Three days in June: the day before the daughter’s marriage; the day of the wedding and the day after with a focus on the bride’s divorced parents.
Weddings and divorced parents can be a recipe for a nightmare. On the other hand, in Anne Tylers safe, middle-class environment they become opportunities to understand more about people. This novella is intense but uplifting and funny – more funny than I remember her previous books being.
Gail and Max are divorced but through a set of circumstances that involve a cat, Max is staying with Gail over the three days of the wedding of their daughter Debbie. Throughout the time, they constantly appear to be wanting: Gail is told she has few ‘people skills’ at work, she isn’t invited on the ‘Beauty Day’ before the wedding and doesn’t buy a new dress to wear and Max just turns up uninvited with a cat, expecting someone to take him in. He doesn’t have the right clothes for the day and isn’t really bothered. And yet, they appear so much more likeable than Kenneth’s parents who are organising the wedding, sending out thank you notes and attending the Beauty Day.
So, what happens over these three days?
People change, sometimes for the good, sometimes not, but Max does. It turns out that now he can cook, even if it is only omelettes, he tidies up after himself and is comforting when Gail becomes upset. All revelations to Gail who remembers him as moving into their shared house with an uninvited dog and making himself at home, nibbling the food of other people that is left in the fridge and leaving a room like a hurricane has hit it. But he was always warm and understanding and thought that Gail ‘hung the moon’. And now they joke that they are living Groundhog Day.

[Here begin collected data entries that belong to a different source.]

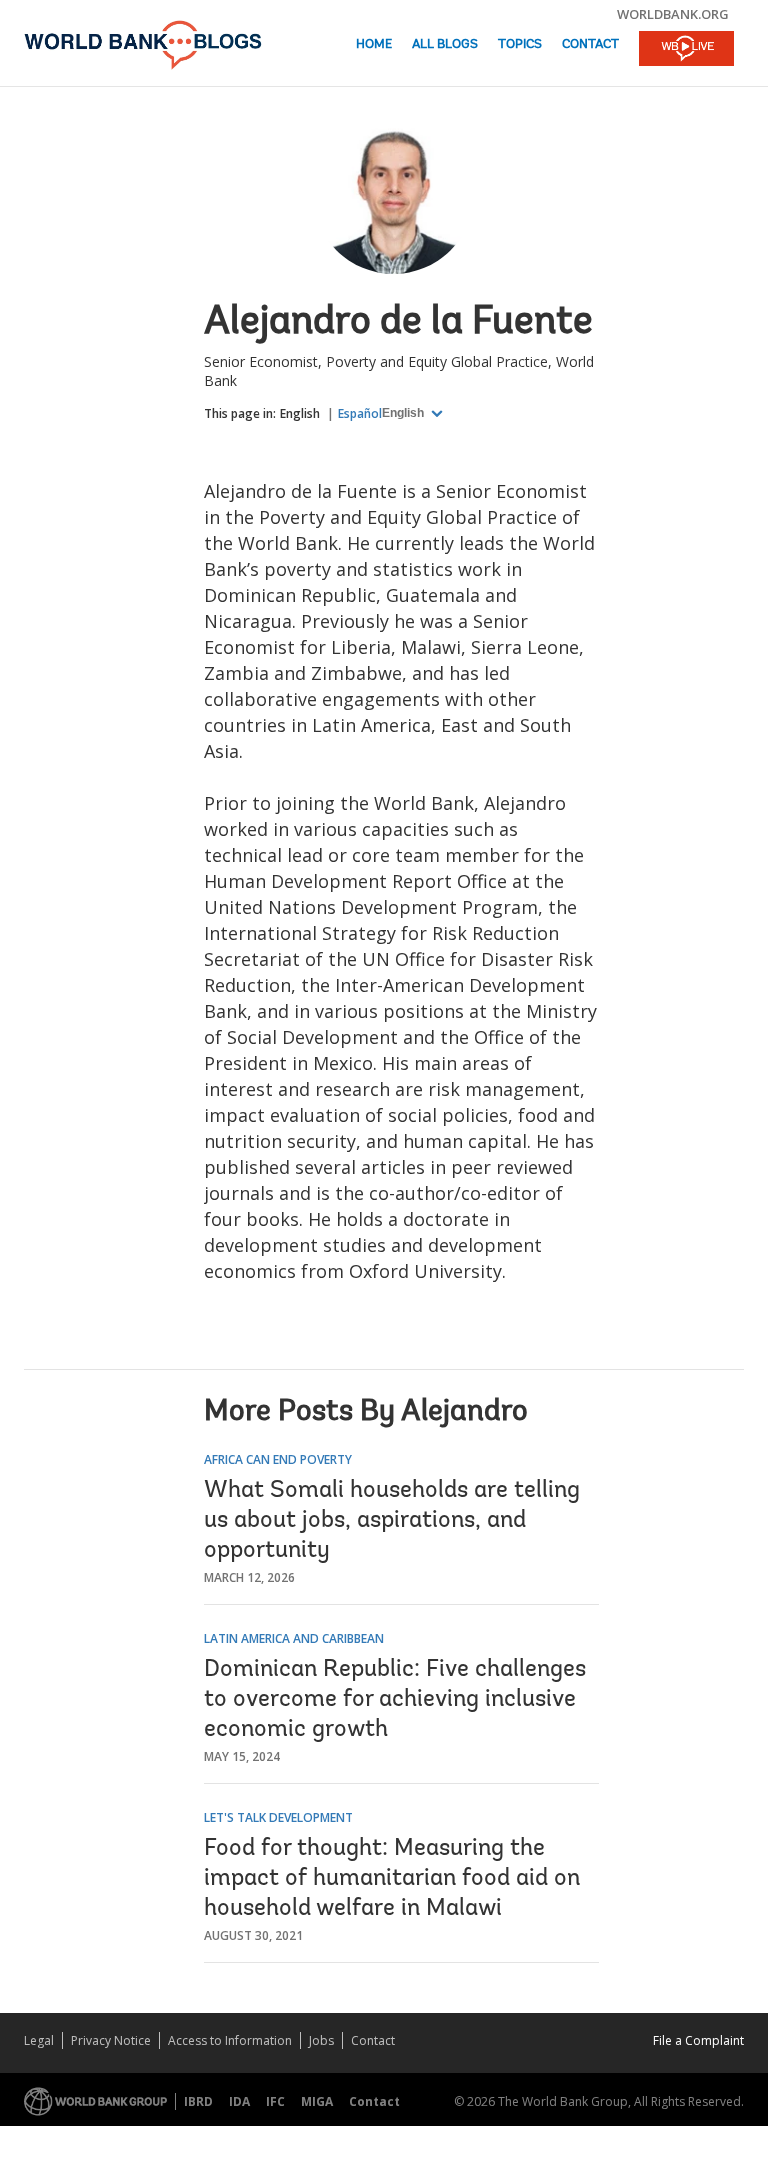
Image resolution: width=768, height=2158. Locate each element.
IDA (239, 2101)
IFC (275, 2101)
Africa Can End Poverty (278, 1459)
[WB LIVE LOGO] (686, 50)
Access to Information (230, 2040)
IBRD (198, 2101)
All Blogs (445, 44)
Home (374, 44)
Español (360, 413)
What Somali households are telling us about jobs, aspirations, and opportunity (392, 1521)
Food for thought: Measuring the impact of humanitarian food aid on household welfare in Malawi (392, 1879)
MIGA (317, 2101)
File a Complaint (698, 2040)
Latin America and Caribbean (294, 1638)
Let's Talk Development (278, 1817)
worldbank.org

That is where people live the same day over and over again until they get it right.
We get a sense of their differences through the walk they take. She taking the same route day after day and he wanting to wander around; the food they choose from a menu – she choosing foods from childhood and he putting together bizarre combinations.
It is only as Max leaves and then reappears that Gail appears to have changed, and looks at him properly, that we can see an ending to this Groundhog relationship. In fact, as the reader, I was desperate for them to get back together but you are left until the very end to find out if they do.
This is a gentle afternoon read that is comfortable – nothing unexpected or shocking. Just people closely observed.